Recently on 2ch, Japan’s largest forum, one member uploaded photos of a Korean Yu-Gi-Oh! pack. Let’s have a look.
Here’s the pack (obviously).
OK.
Alright.
Business as usual, until…
You get to the missing child card. Yeah. This is truly sad and makes opening a pack of Yu-Gi-Oh! cards an unexpected downer. (Of course, this is not even vaguely near to the terrible sadness the parents of these missing children must feel, and I am most certainly not implying such.)
This has been going on for a while now, it seems.
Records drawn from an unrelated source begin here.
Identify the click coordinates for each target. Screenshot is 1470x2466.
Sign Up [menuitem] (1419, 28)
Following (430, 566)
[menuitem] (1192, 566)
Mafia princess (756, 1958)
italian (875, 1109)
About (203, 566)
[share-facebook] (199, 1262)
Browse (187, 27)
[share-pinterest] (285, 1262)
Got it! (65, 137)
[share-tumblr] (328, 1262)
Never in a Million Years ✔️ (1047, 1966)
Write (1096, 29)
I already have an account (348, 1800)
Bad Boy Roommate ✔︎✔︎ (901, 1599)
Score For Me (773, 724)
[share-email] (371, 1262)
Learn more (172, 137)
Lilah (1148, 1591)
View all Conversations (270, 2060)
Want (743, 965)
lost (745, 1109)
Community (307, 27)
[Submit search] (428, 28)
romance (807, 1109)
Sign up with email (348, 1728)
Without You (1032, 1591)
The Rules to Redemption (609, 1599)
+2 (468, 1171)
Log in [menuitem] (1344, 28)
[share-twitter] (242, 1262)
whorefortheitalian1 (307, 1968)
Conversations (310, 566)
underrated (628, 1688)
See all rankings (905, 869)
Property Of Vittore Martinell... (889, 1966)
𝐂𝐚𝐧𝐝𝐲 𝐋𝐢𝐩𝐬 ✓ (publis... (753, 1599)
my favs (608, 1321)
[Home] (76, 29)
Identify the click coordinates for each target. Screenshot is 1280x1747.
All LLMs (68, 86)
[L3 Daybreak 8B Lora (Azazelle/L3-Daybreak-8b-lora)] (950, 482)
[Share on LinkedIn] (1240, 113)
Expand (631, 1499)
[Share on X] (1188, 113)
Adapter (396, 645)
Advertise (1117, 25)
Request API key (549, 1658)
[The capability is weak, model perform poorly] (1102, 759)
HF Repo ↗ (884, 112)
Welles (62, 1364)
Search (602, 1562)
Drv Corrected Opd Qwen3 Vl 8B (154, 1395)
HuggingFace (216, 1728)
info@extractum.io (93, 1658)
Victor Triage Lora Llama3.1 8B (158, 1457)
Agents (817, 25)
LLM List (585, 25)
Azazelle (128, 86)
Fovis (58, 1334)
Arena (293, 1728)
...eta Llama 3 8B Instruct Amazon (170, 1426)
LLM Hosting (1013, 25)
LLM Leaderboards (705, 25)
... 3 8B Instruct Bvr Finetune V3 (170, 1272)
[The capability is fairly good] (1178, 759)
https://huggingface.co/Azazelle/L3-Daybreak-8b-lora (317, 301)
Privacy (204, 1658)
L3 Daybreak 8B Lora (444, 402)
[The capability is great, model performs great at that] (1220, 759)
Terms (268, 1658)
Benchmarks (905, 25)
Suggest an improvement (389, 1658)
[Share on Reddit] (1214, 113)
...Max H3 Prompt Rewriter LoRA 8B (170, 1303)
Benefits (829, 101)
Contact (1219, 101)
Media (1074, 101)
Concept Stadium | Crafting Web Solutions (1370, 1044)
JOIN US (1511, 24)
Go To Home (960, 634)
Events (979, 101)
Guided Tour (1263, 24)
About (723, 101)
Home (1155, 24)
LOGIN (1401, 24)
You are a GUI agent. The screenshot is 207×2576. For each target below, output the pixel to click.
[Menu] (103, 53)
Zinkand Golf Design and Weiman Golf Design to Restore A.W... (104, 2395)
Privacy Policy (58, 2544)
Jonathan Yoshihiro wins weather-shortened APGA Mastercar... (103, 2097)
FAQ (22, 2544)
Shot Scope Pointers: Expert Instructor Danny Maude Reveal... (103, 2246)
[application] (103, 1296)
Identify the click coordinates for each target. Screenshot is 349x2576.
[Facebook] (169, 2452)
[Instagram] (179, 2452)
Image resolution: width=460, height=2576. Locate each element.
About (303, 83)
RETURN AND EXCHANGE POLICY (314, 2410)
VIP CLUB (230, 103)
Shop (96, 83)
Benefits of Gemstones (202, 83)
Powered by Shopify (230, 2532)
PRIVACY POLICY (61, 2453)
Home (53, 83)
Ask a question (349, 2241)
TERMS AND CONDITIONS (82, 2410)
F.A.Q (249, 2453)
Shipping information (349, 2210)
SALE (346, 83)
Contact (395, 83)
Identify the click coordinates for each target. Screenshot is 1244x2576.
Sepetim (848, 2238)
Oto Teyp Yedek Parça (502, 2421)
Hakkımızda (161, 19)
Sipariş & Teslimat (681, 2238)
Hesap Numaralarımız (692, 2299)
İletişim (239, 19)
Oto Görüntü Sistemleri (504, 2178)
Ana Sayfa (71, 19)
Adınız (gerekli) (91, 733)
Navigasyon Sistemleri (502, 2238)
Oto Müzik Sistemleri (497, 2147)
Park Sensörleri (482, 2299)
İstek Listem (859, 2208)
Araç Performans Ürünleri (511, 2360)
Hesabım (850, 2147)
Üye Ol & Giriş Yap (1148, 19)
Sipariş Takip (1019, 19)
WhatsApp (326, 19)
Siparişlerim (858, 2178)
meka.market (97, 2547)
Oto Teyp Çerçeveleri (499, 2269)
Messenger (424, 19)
And others have noticed this as well (here, here, and here).
On these cards, there is a URL for www.missingchild.or.kr, which is the country’s National centre for Missing Children.
I’d imagine parents of missing children would do anything to get their children back — and my heart goes out of them. And, in a way, this is kind of like putting missing children on the back of milk cartons.
That being said, are the kids who buy these Yu-Gi-Oh! cards really supposed to look for other missing kids? Does that happen? Honestly, I’m not sure, but I do hope it’s working, though, and that missing kids are being found.
韓国のトレーディングカード恐すぎワロエナイ [2ch]
Comments
3 responses to “South Korea’s Yu-Gi-Oh! Cards Are Unexpectedly Sad”
Wow, truly impressive that the effort has been put in by Konami to include these cards in their packs. This sort of thing in a Western World country would likely detract customers from their cards.
Yeah, that takes some serious balls. I know a lotta folks would shy away from something if it kept pissing in their cereal like that. (Eg: ‘I get that there’s an endless deluge of human misery and suffering out there, but doesn’t that make it especially important for me to fully take advantage of any moment I can enjoy true, distracted, oblivious enjoyment? Bumming me out doesn’t actually help anyone.’)
Konami are such cuties.
Seriously, I love Konami; always have, always will, and this just perpetuates that love.